(Saved entries)

------------------------------------------------------------

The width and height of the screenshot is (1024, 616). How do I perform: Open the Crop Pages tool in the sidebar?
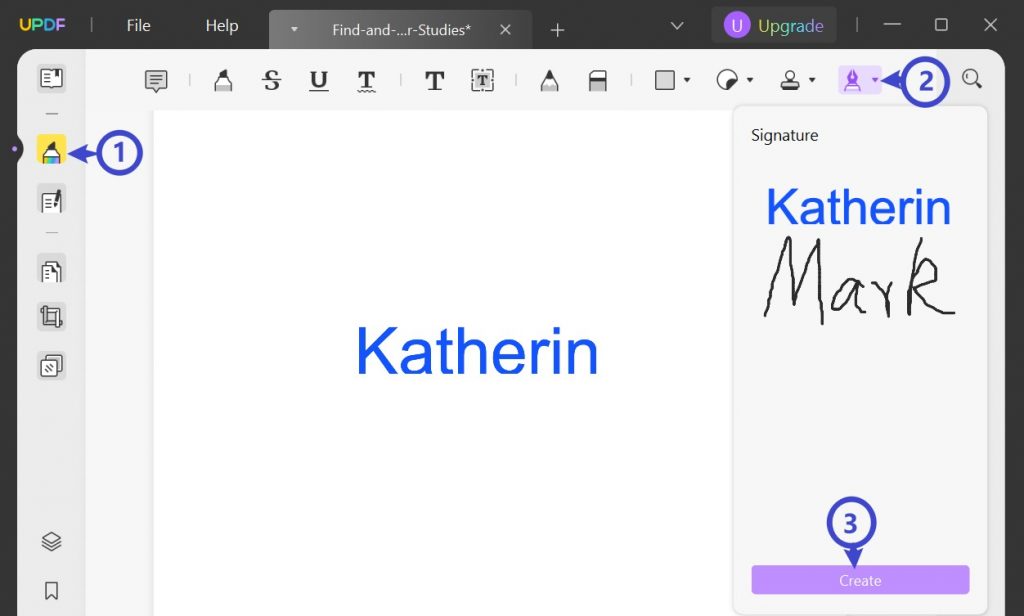coord(52,316)
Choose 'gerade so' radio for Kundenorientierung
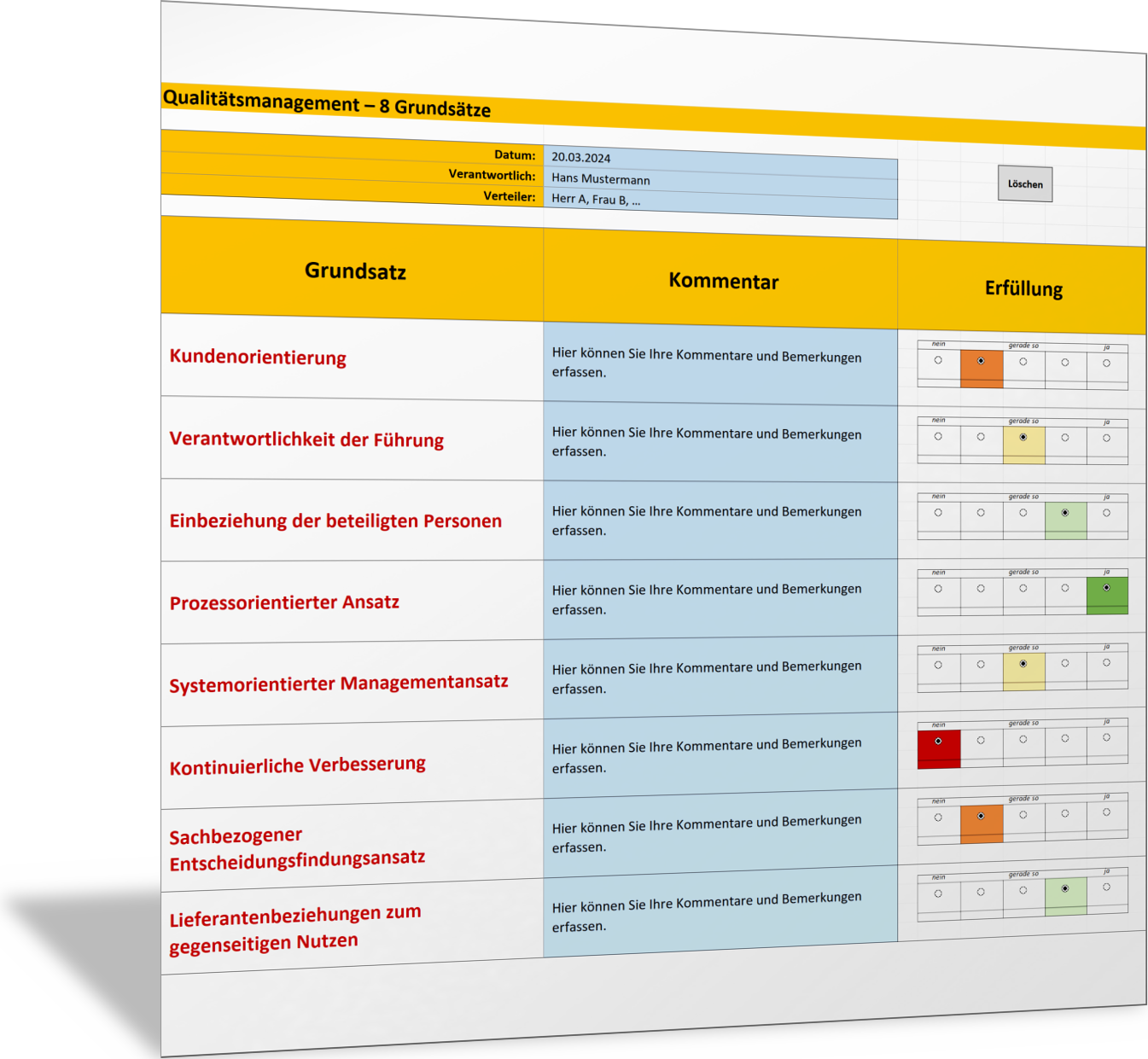1148x1059 pixels. 1023,362
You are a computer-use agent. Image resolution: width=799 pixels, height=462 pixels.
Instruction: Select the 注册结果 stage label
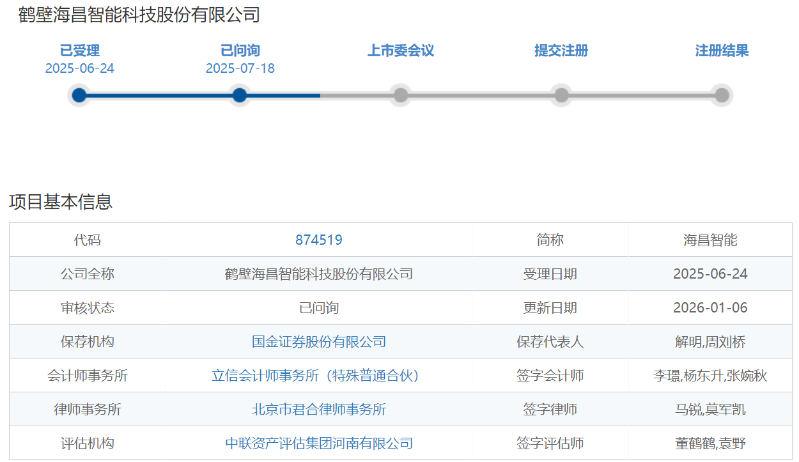722,50
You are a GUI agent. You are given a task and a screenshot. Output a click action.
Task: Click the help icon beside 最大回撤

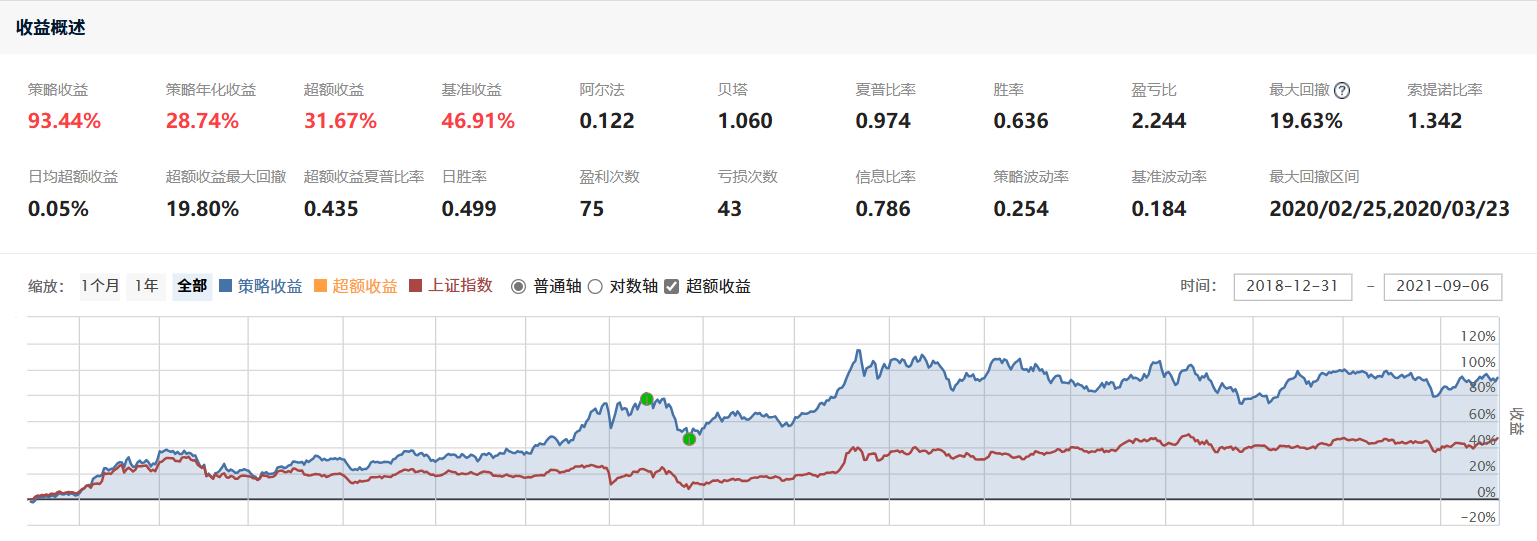(1342, 91)
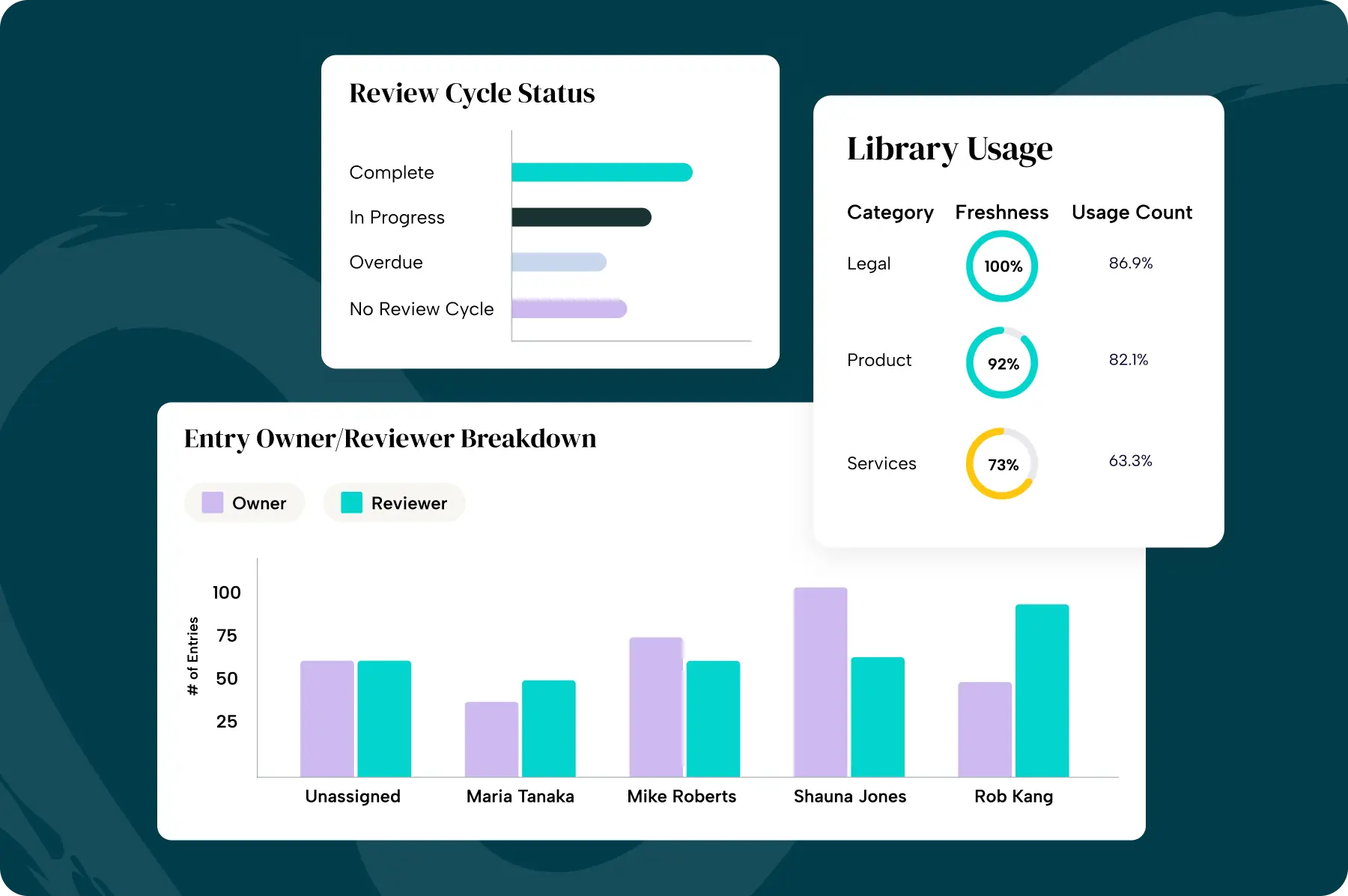Image resolution: width=1348 pixels, height=896 pixels.
Task: Toggle the Owner legend chip
Action: tap(245, 503)
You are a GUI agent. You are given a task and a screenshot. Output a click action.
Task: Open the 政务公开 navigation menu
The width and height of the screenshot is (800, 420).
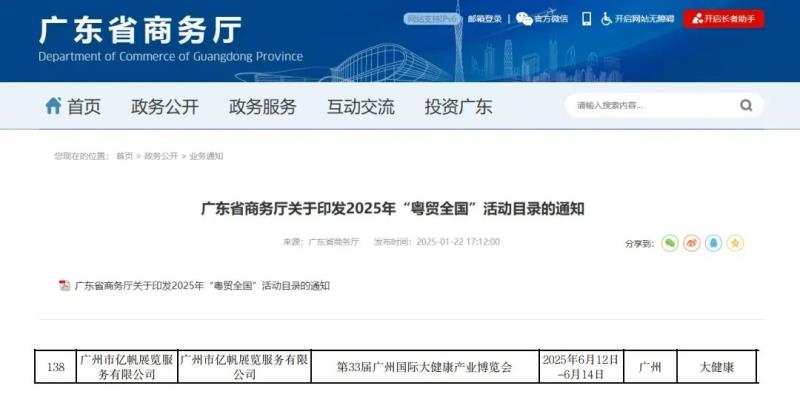[165, 107]

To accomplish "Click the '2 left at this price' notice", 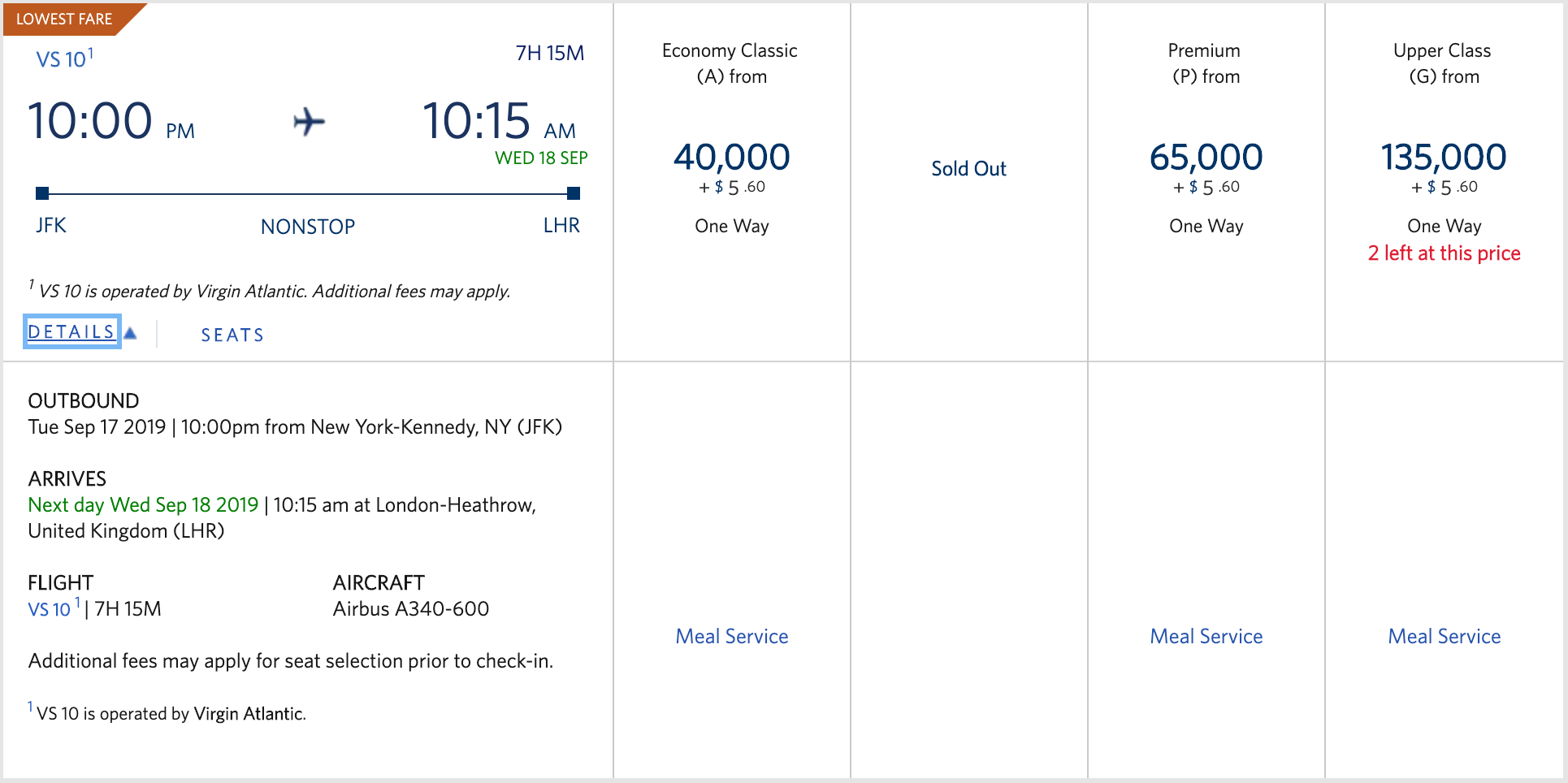I will [1444, 253].
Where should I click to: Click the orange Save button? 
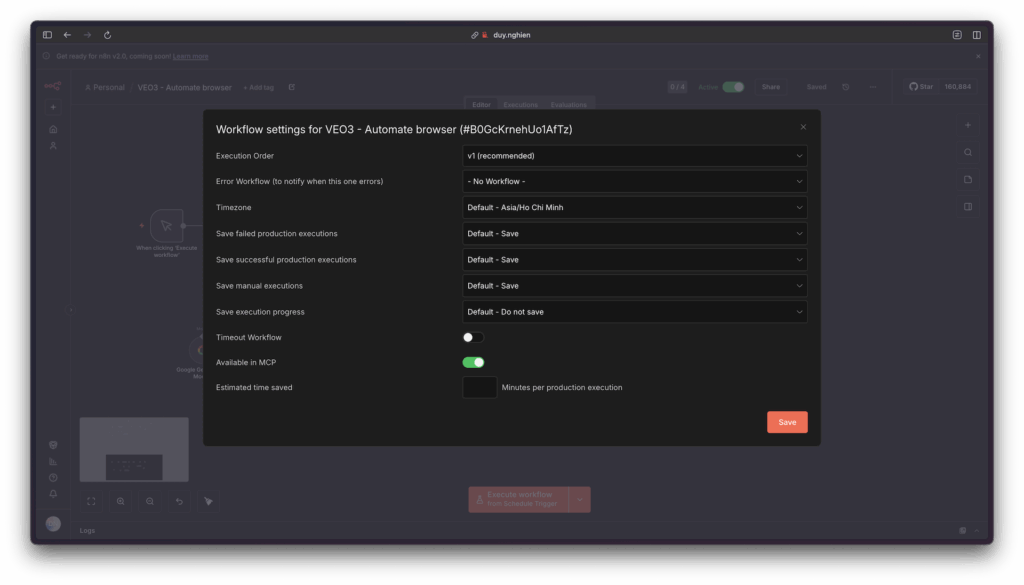(x=787, y=422)
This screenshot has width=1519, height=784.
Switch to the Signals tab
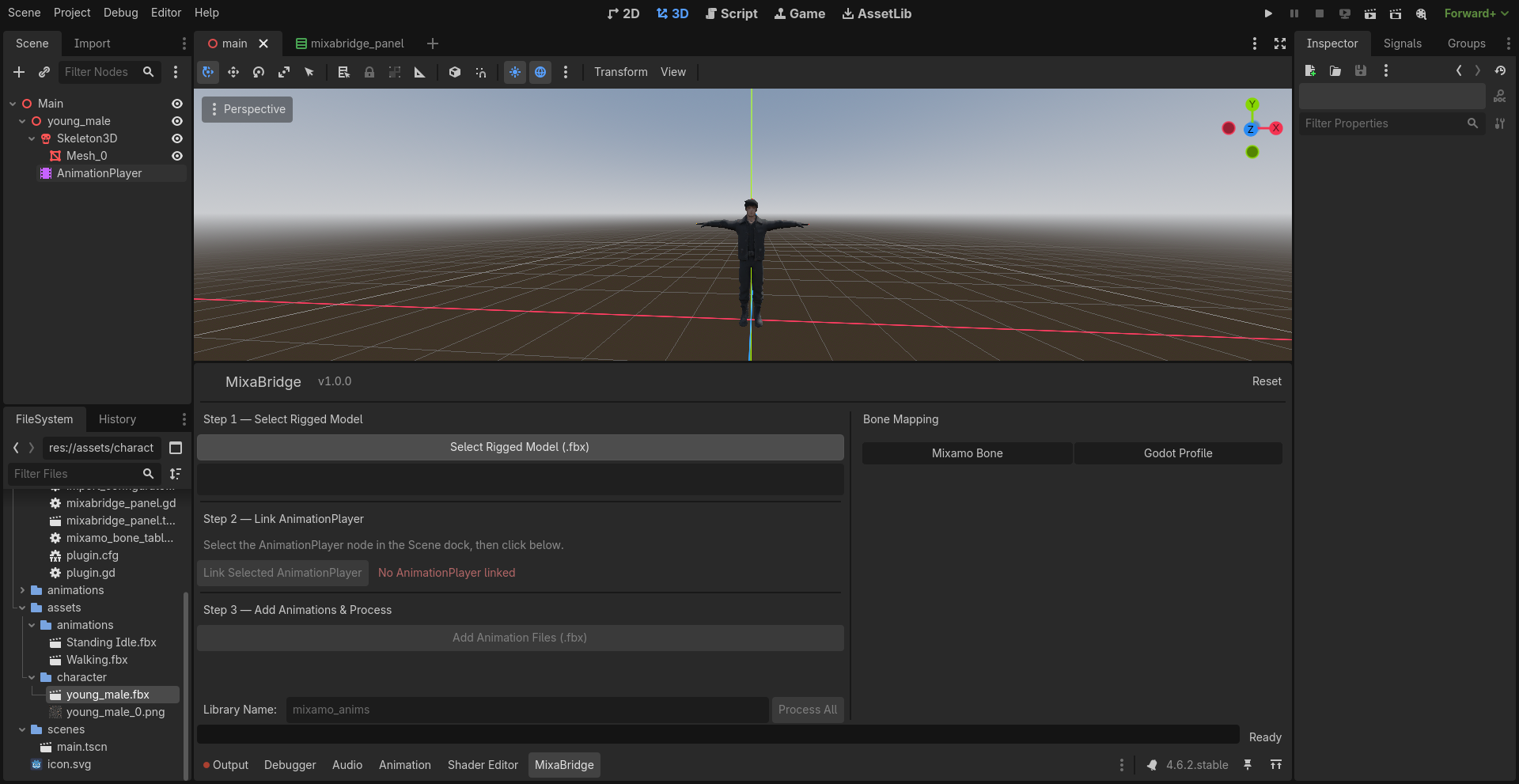click(1402, 44)
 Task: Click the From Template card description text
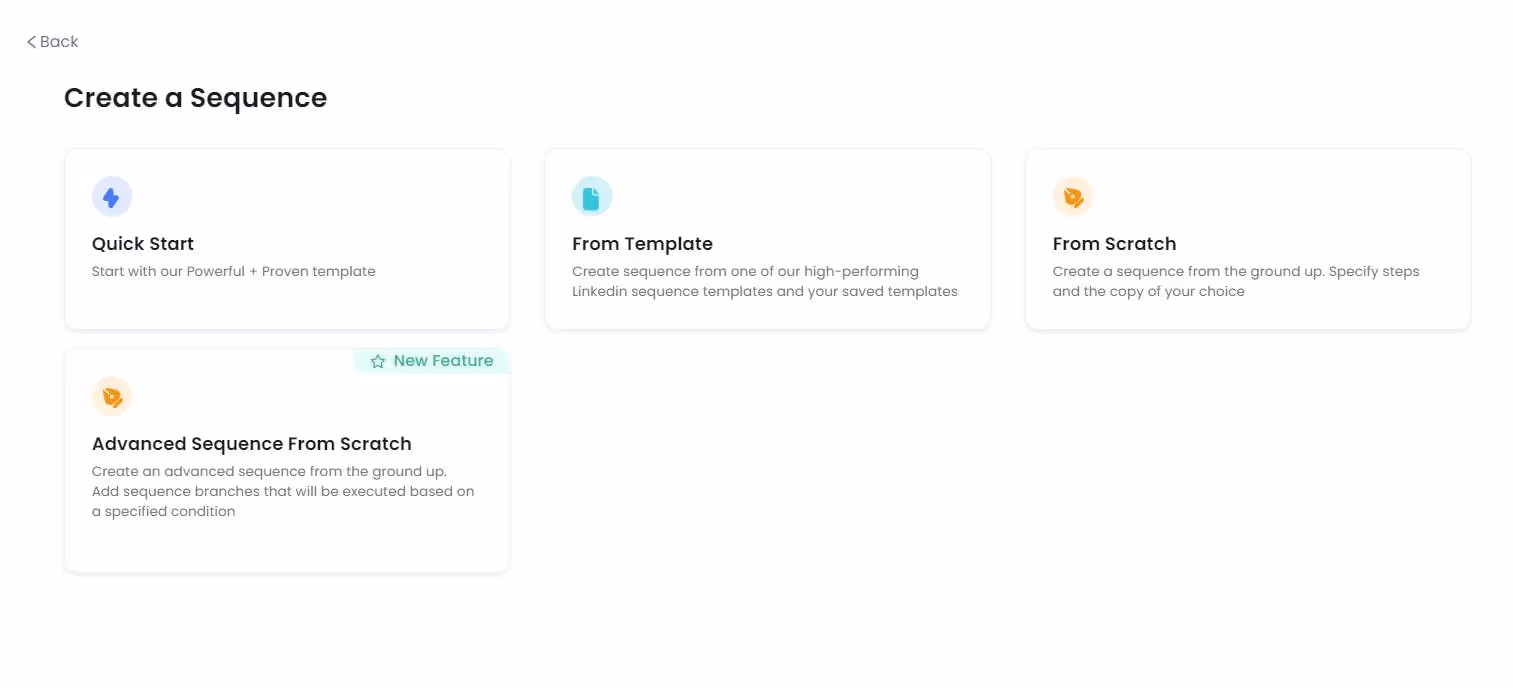coord(764,281)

------------------------------------------------------------

Assignment
For this exercise, return exactly the lines above from the line with "You are a computer-use" through the line with "Task: Open the 政务公开 navigation menu", both included. Do not copy the pictures.

Task solution
You are a computer-use agent. Image resolution: width=799 pixels, height=462 pixels.
Instruction: Select the 注册结果 stage label
722,50
You are a GUI agent. You are given a task and a screenshot. Output a click action.
Task: Click the help icon beside 最大回撤

(1342, 91)
Image resolution: width=1348 pixels, height=896 pixels.
Task: Toggle the Owner legend chip
Action: tap(245, 503)
You are a GUI agent. You are given a task and a screenshot. Output a click action.
Task: Open the 政务公开 navigation menu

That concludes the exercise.